### WHAT NEEDS TO BE DONE
Please restate the data word for word, leaving out no line.

### DATASET
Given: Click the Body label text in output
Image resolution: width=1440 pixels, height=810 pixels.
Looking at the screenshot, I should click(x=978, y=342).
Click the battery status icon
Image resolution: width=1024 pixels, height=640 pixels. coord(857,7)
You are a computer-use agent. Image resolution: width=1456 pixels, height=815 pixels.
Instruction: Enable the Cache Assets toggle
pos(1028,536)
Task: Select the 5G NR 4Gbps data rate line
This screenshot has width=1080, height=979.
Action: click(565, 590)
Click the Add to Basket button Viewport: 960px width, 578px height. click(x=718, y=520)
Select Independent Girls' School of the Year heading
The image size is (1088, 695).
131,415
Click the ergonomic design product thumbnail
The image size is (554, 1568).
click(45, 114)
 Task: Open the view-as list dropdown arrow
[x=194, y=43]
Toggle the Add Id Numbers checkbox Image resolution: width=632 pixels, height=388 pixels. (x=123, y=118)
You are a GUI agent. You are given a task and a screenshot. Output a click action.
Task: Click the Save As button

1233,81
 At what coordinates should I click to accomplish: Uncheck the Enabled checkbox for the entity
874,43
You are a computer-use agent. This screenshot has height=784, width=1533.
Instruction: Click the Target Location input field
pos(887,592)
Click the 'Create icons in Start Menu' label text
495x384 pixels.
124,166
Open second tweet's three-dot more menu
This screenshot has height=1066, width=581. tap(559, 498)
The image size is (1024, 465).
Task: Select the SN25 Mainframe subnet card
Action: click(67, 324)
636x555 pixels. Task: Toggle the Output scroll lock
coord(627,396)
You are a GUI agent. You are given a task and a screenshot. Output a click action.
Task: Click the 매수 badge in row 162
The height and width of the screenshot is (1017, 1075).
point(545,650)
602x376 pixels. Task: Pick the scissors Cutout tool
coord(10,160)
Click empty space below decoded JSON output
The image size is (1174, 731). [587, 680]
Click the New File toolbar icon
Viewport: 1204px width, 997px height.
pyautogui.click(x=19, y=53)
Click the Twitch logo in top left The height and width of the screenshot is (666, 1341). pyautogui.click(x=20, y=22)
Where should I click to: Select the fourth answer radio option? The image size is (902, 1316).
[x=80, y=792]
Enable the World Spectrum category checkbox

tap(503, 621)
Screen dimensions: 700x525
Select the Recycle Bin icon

### YOUR RESPONSE
Given: Click the Body label text in output
Image resolution: width=1440 pixels, height=810 pixels.
Looking at the screenshot, I should click(x=978, y=342).
Click the battery status icon
Image resolution: width=1024 pixels, height=640 pixels. coord(857,7)
You are a computer-use agent. Image resolution: width=1456 pixels, height=815 pixels.
Instruction: Enable the Cache Assets toggle
pos(1028,536)
Task: Select the 5G NR 4Gbps data rate line
This screenshot has width=1080, height=979.
Action: click(565, 590)
Click the Add to Basket button Viewport: 960px width, 578px height. click(x=718, y=520)
Select Independent Girls' School of the Year heading
The image size is (1088, 695).
131,415
Click the ergonomic design product thumbnail
The image size is (554, 1568).
click(45, 114)
 Task: Open the view-as list dropdown arrow
[x=194, y=43]
Toggle the Add Id Numbers checkbox Image resolution: width=632 pixels, height=388 pixels. (x=123, y=118)
You are a GUI agent. You are given a task and a screenshot. Output a click action.
Task: Click the Save As button

1233,81
 At what coordinates should I click to accomplish: Uncheck the Enabled checkbox for the entity
874,43
You are a computer-use agent. This screenshot has height=784, width=1533.
Instruction: Click the Target Location input field
pos(887,592)
Click the 'Create icons in Start Menu' label text
495x384 pixels.
124,166
Open second tweet's three-dot more menu
This screenshot has height=1066, width=581. tap(559, 498)
The image size is (1024, 465).
Task: Select the SN25 Mainframe subnet card
Action: click(67, 324)
636x555 pixels. Task: Toggle the Output scroll lock
coord(627,396)
You are a GUI agent. You are given a task and a screenshot. Output a click action.
Task: Click the 매수 badge in row 162
The height and width of the screenshot is (1017, 1075).
point(545,650)
602x376 pixels. Task: Pick the scissors Cutout tool
coord(10,160)
Click empty space below decoded JSON output
The image size is (1174, 731). [587, 680]
Click the New File toolbar icon
Viewport: 1204px width, 997px height.
pyautogui.click(x=19, y=53)
Click the Twitch logo in top left The height and width of the screenshot is (666, 1341). pyautogui.click(x=20, y=22)
Where should I click to: Select the fourth answer radio option? The image size is (902, 1316).
[x=80, y=792]
Enable the World Spectrum category checkbox

tap(503, 621)
Screen dimensions: 700x525
Select the Recycle Bin icon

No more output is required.